Records for this exercise:
☆ ☆ ☆ ☆ ☆

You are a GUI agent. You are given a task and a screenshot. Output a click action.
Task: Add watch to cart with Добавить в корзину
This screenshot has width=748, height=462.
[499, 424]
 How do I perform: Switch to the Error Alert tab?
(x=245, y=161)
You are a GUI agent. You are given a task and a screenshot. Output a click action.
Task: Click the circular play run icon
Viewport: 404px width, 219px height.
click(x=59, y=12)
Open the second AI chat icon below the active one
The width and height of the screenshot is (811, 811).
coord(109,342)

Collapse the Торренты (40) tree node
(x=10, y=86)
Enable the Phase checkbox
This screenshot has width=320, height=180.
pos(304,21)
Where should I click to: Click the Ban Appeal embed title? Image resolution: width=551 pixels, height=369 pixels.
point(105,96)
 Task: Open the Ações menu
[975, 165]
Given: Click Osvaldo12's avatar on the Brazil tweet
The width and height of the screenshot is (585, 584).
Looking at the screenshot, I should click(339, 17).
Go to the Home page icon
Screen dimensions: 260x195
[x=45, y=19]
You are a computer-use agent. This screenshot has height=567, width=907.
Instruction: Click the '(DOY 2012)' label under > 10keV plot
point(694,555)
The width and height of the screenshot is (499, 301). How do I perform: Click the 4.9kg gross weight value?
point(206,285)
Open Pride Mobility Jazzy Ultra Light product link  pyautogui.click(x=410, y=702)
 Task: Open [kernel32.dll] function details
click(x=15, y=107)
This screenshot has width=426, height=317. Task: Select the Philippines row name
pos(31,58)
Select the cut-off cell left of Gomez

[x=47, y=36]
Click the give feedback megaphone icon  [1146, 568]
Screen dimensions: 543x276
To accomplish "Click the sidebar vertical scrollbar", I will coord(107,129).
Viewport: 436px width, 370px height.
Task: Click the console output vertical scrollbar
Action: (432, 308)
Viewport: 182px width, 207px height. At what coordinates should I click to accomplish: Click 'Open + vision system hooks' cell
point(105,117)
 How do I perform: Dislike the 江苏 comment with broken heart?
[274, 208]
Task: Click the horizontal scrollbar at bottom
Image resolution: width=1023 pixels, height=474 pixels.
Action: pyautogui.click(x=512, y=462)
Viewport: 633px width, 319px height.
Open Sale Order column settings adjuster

☆ ☆ ☆ ☆ ☆

What you should do:
Each line above needs to be repeated exactly, with nothing omitted.

Response to the exercise:
You are a GUI agent. You are given a task and a screenshot. Output a click action.
Task: Add watch to cart with Добавить в корзину
This screenshot has width=748, height=462.
[499, 424]
 How do I perform: Switch to the Error Alert tab?
(x=245, y=161)
You are a GUI agent. You are given a task and a screenshot. Output a click action.
Task: Click the circular play run icon
Viewport: 404px width, 219px height.
click(x=59, y=12)
Open the second AI chat icon below the active one
The width and height of the screenshot is (811, 811).
coord(109,342)

Collapse the Торренты (40) tree node
(x=10, y=86)
Enable the Phase checkbox
This screenshot has width=320, height=180.
pos(304,21)
Where should I click to: Click the Ban Appeal embed title? Image resolution: width=551 pixels, height=369 pixels.
point(105,96)
 Task: Open the Ações menu
[975, 165]
Given: Click Osvaldo12's avatar on the Brazil tweet
The width and height of the screenshot is (585, 584).
Looking at the screenshot, I should click(339, 17).
Go to the Home page icon
Screen dimensions: 260x195
[x=45, y=19]
You are a computer-use agent. This screenshot has height=567, width=907.
Instruction: Click the '(DOY 2012)' label under > 10keV plot
point(694,555)
The width and height of the screenshot is (499, 301). How do I perform: Click the 4.9kg gross weight value?
point(206,285)
Open Pride Mobility Jazzy Ultra Light product link  pyautogui.click(x=410, y=702)
 Task: Open [kernel32.dll] function details
click(x=15, y=107)
This screenshot has width=426, height=317. Task: Select the Philippines row name
pos(31,58)
Select the cut-off cell left of Gomez

[x=47, y=36]
Click the give feedback megaphone icon  [1146, 568]
Screen dimensions: 543x276
To accomplish "Click the sidebar vertical scrollbar", I will coord(107,129).
Viewport: 436px width, 370px height.
Task: Click the console output vertical scrollbar
Action: (432, 308)
Viewport: 182px width, 207px height. At what coordinates should I click to accomplish: Click 'Open + vision system hooks' cell
point(105,117)
 How do I perform: Dislike the 江苏 comment with broken heart?
[274, 208]
Task: Click the horizontal scrollbar at bottom
Image resolution: width=1023 pixels, height=474 pixels.
Action: pyautogui.click(x=512, y=462)
Viewport: 633px width, 319px height.
Open Sale Order column settings adjuster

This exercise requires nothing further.